Das komplette Interview aus egoFM Reflex mit Dr. Jacopo Maria Pepe
Die USA verhängen neue Sanktionen, die Bundesnetzagentur setzt das Zertifizierungsverfahren aus und die Pipeline-Kritikerin Annalena Baerbock soll künftig Außenministerin werden. Steht das Projekt Nord Stream 2 diesmal tatsächlich kurz vor dem Aus?
Nord Stream 2 ist das Folgeprojekt von Nord Stream 1 und soll, genau wie der Vorgänger, Erdgas von Russland nach Deutschland transportieren. Im Interview hat egoFM Gloria mit Dr. Jacopo Maria Pepe über das Projekt gesprochen. Er ist Wissenschaftler an der Stiftung Wissenschaft und Politik (SWP). Zu seinen Forschungsschwerpunkten gehören die Themen globale Energie und Versorgungssicherheit und er kennt sowohl die Bedeutung, als auch die Auswirkungen der umstrittenen Gaspipeline.
Dr. Jacopo Maria Pepe über Nord Stream 2
Das komplette Interview zum Anhören
Die neue Pipeline soll die Gaslieferungen aus Russland verdoppeln - aber ist das überhaupt nötig?
Einerseits ist Deutschland eigentlich sowieso sehr gut im europäischen Gasmarkt integriert und auch hohe Nachfragen könnten theoretisch ohne die neue Pipeline aufgefangen werden. Andererseits bringt eine zusätzliche, moderne Pipeline natürlich auch Flexibilität und gewährleistet Sicherheit, falls es doch mal zu Engpässen kommen sollte. Für Pepe überwiegt diese zusätzliche Absicherung und er sagt deswegen klar, dass wir Nord Stream 2 brauchen.
Zu diesem Entschluss kamen auch die beteiligten Politiker*innen, denn inzwischen ist die Pipeline fertig gebaut und eigentlich betriebsbereit.
Aktuell fließt allerdings trotzdem noch kein Gas, da noch eine Zertifizierung der Bundesnetzagentur fehlt.
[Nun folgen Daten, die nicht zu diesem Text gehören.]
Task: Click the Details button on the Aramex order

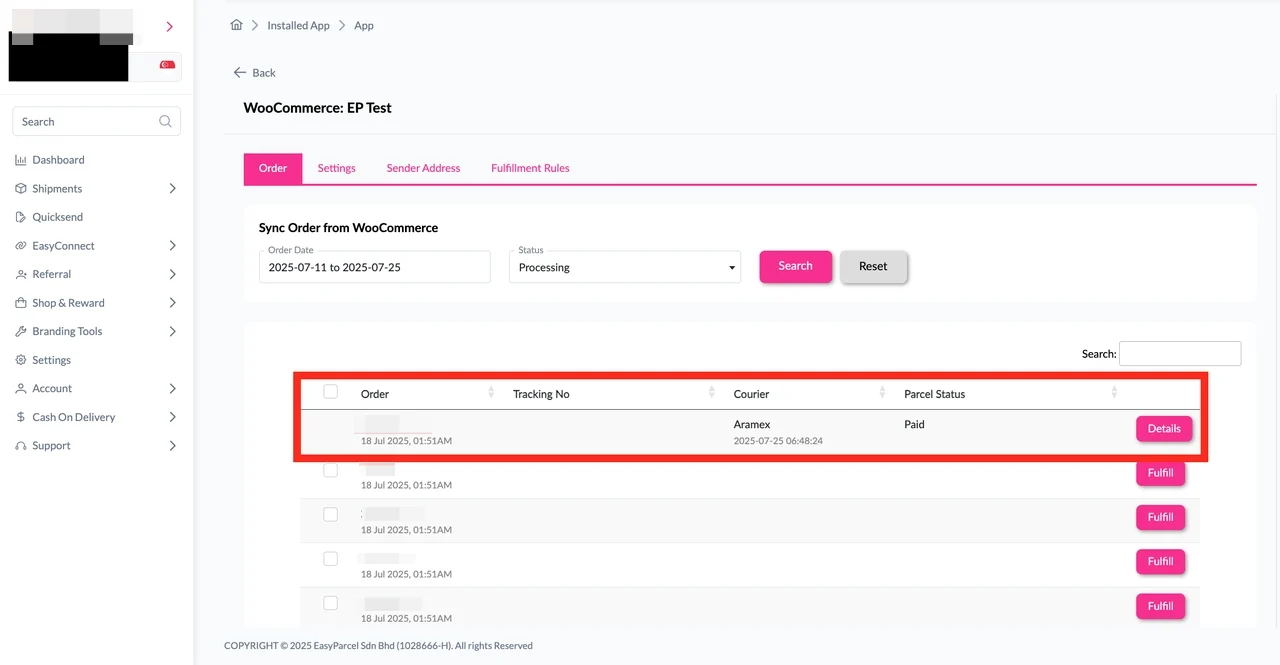Action: [x=1163, y=428]
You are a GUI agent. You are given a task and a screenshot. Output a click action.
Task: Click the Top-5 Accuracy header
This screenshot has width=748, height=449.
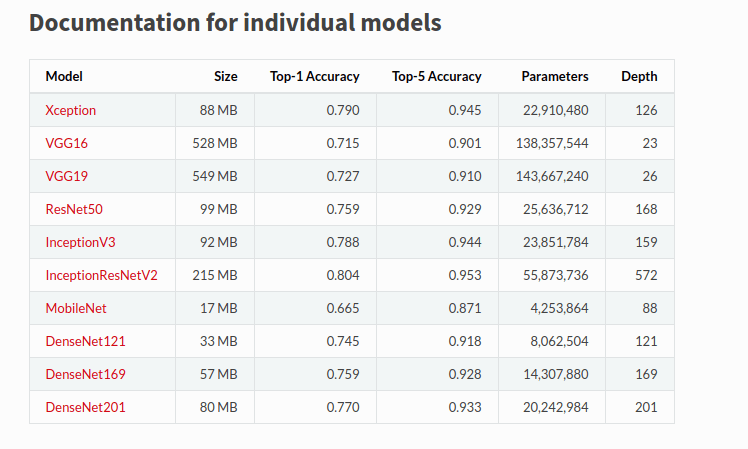436,76
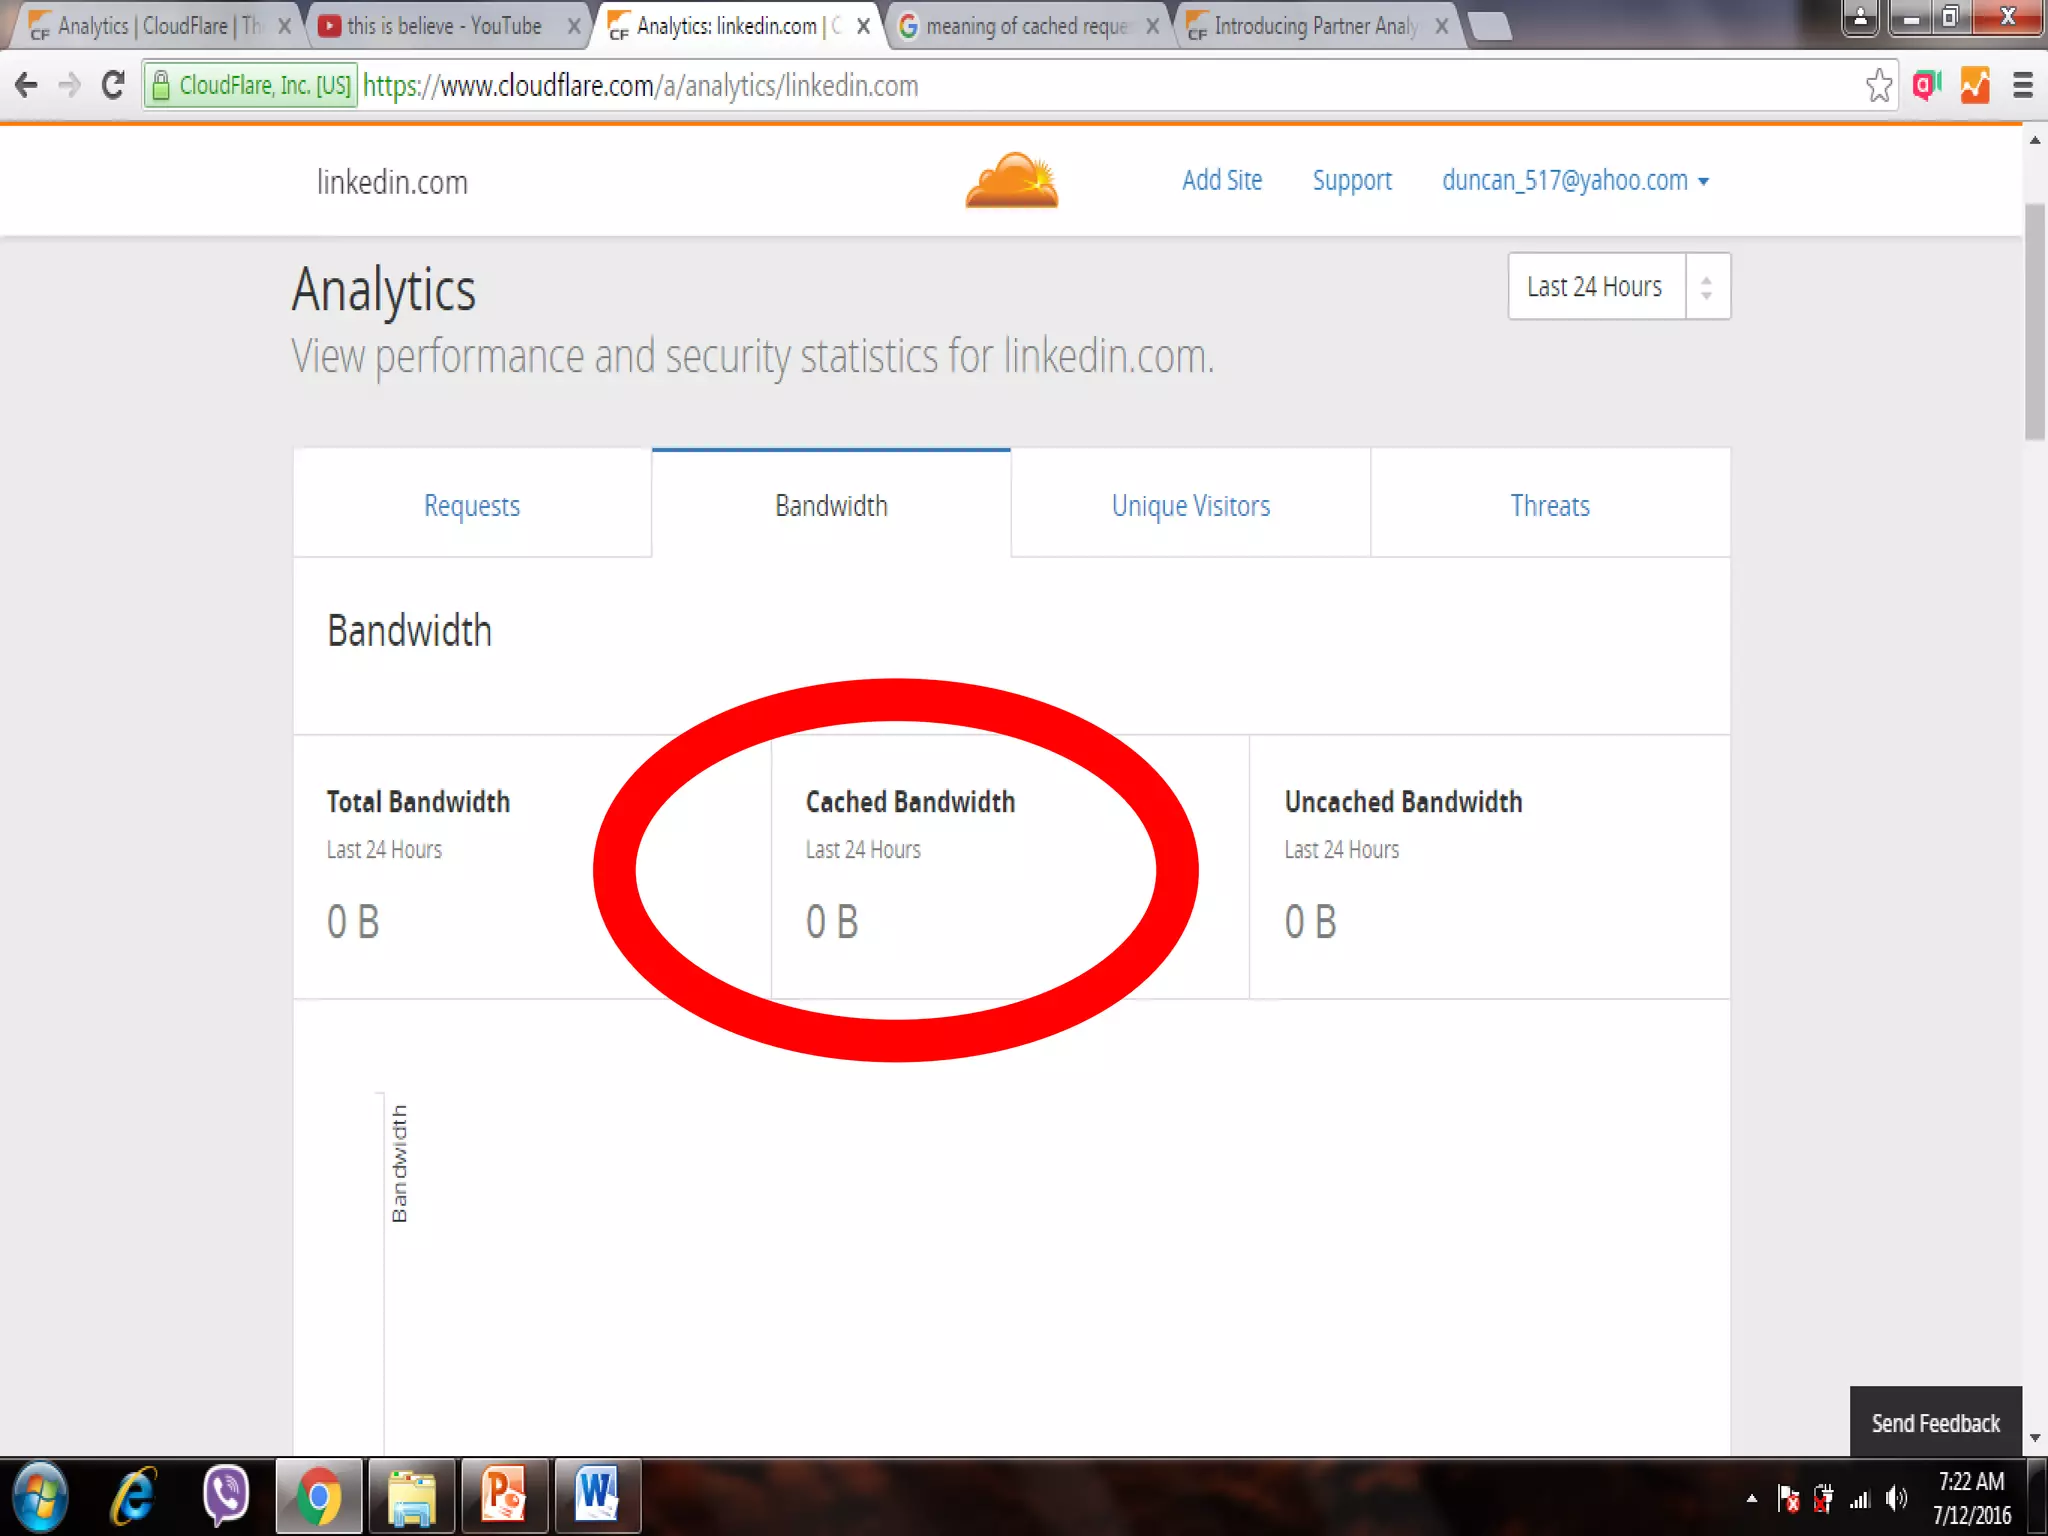
Task: Expand duncan_517@yahoo.com account menu
Action: [x=1574, y=181]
Das Zertifizierungsverfahren wurde allerdings gestoppt, da die Voraussetzung, dass die Betreiberfirma nach deutschem Recht organisiert sein muss, nicht erfüllt ist – momentan gehört die nämlich noch zum russischen Gaskonzern Gazprom. Außerdem muss auch die Europäische Kommission das Projekt noch prüfen.
Mehr Hintergründe zur Entstehung und zum jetzigen Stand der Pipeline bekommst du in unserem egoFM Reflexikon.
Aktuell bestimmen geopolitische Fragen die Debatte um Nord Stream 2
Anfang der Woche haben die USA erneut Sanktionen verhängt. Das überrascht Dr. Jacopo Maria Pepe nicht, denn die deutsch-russische Gasbeziehung ist den USA schon lange ein Dorn im Auge, sagt er.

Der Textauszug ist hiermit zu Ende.